Brief 1:
From the passage on concrete audio below, list every phrase that appears inside parentheses.

Extracted text:
• • • •

This approach is similar to that adopted by Luigi Nono in la lontananza nostalgica utopica futora for violin and pre-recorded 8-track tape (1988-89), where the concrete parts explore extended acoustic resonances blurring (sometimes rendering invisible) the audible definition between tape and violin.

The emerging sound manipulations were grouped into orchestral-type families: loops, drones, resonance, rhythm, pitch, percussion, metal, wood, ultrasound, extreme, soprano, alto, tenor, bass, sub-bass and infrasound.

This process can be compared to Luigi Russolo’s 1913 Futurist manifesto L’arte dei rumori (The Art of Noise), where categories of extra-musical acoustic sound are arranged into families of sonority as an alternative palette to the conventional timbres of the orchestra.

Through reference to pre-compositional planning, realisation and production of the concrete audio was often as instinctive as ‘painting by numbers’. Using authentic Aztec music as an additional guide, the composer manipulated timbres and textures in a structuralist fashion until they shaped the soundworld and narrative suggested by the nine trials.

If one listens to the concrete audio in acousmatic form (without the live instrument), it is easy to imagine natural acoustic environments. All sounds appear to exist in the real world, but, except for the multiphonics at figure D in the score (4’24” in concrete version), no concrete material appears in its primary acoustic form. One is never conscious of listening to synthesis. The timbral relationship with the source instrument is consistent throughout, yet contains a spectrum of organic sound, natural ambience and atmosphere comparable to audio ecology and environmental recordings.

• • • •

Given data:

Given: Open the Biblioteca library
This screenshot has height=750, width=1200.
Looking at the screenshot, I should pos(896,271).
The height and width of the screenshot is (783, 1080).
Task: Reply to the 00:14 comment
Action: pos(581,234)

• • • •

Brief 2:
Repeat the listing above line for line, with no changes.

Exercise result 1:
(sometimes rendering invisible)
(1988-89)
(The Art of Noise)
(without the live instrument)
(4’24” in concrete version)

Exercise result 2:
Given: Open the Biblioteca library
This screenshot has height=750, width=1200.
Looking at the screenshot, I should pos(896,271).
The height and width of the screenshot is (783, 1080).
Task: Reply to the 00:14 comment
Action: pos(581,234)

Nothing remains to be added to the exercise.